The Real Winners And Losers In Last Night’s Debate

With the latest Gallup polling showing Obama’s support at its lowest among whites, Hispanics and blacks, last night’s Republican debate  took on added significance, particularly since it was the first to include purported front-runner Rick Perry.  Because the media has anointed itself as kingmaker, it is useful to see how the leading pundits scored last night’s debate, and compare that to how the candidates’ actually did (in my humble opinion).  Significant differences often indicate where the winnowing is likely to take place.  Keep in mind that these debates typically tell us more about media preferences than about how likely voters actually feel about the candidates.  But this is important, since media preferences shape coverage, particularly in determining candidate viability, and that is a major factor in winnowing the candidate pool during this period.

Of course, the major news focus was on the Romney-Perry clash.  Because scoring a debate is a highly subjective process, pundits tended to pick the winner of this clash to be the one who was closest to the media outlets’ general ideological leaning; conservatives (see here and here ) thought Perry came out ahead, while liberal/moderates outlets (see here) gave the nod to Mitt.  This says less about how these two actually did than it does about the preferences of these particular media outlets.  In truth, neither did much to damage their candidacy, which in the end is probably a slight victory for Perry, since he is now the de facto frontrunner, and this is his first time on the national stage.

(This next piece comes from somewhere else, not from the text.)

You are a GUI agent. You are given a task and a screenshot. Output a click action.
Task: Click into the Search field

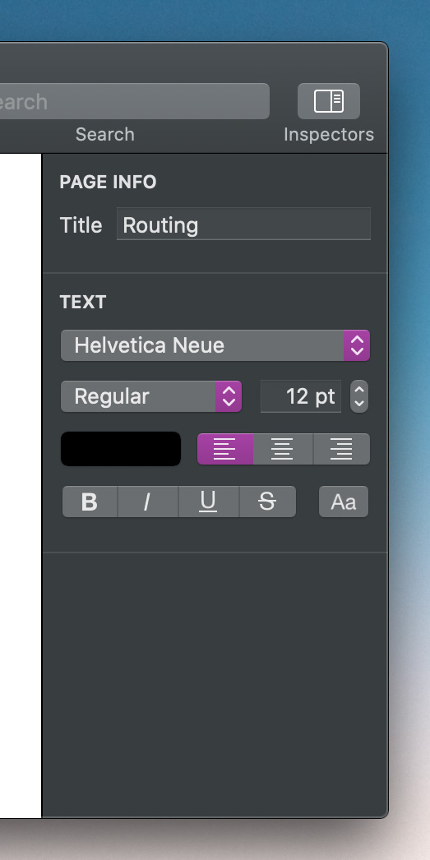tap(132, 101)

To be sure there will be the usual tsk-tsk’ing among the chattering class about Perry’s description of Social Security as a “ponzi” scheme.  When he first made this claim, analysts chided him for this supposed gaffe.  To his credit, Perry ignored them and came right back with the same claim last night.  When Republican-leaning voters hear Perry’s claim, they know immediately what he is saying – that the program is underfunded.  Let others debate the finer points of what a ponzi scheme really is – as a short-hand reference to the sorry state of Social Security funding, the phrase works.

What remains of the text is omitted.